Ik ben het er ook niet mee eens dat een architectuur vanaf de eerste dag van services gebruik moet maken. Ik verwijs naar een agile principe waar gestuurd wordt op ‘net goed genoeg’. De waarde van een initiatief moet bewezen worden voor het een succes is.
Organisaties die tegen symptomen aanlopen kunnen een tactiek kiezen waarbij de monoliet langzaam wordt omgevormd naar een Microservice architectuur. Het komt voor dat er nog een monoliet overblijft in de kern maar nieuwe initiatieven worden dan doorontwikkeld in de services. Opnieuw beginnen aan een volledig nieuwe opzet is natuurlijk ook een tactiek. Een nadeel hier is de datamigratie naar het nieuwe landschap.
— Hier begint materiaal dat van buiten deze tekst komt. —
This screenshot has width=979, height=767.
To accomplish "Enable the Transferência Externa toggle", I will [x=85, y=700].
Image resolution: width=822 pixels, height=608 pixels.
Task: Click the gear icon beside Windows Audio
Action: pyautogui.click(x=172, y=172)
10. De voordelen van Microservices
De belangrijkste voordelen van Microservices zijn:
- Schaalbaarheid
- Beperken complexiteit
- Verkorten time-to-market
- Autonomie van ontwikkelteams
Omdat autonome teams zelf verantwoordelijk zijn voor het beheer en ontwikkeling van een Microservice wordt de transparantie vergroot en dat werkt motiverend. De grootste investeringen vinden vooral in het begin plaats wanneer er zwaar geïnvesteerd moet worden in Scaffolding, Continuous Delivery, blauwdrukken, teamvorming en architectuur-principes.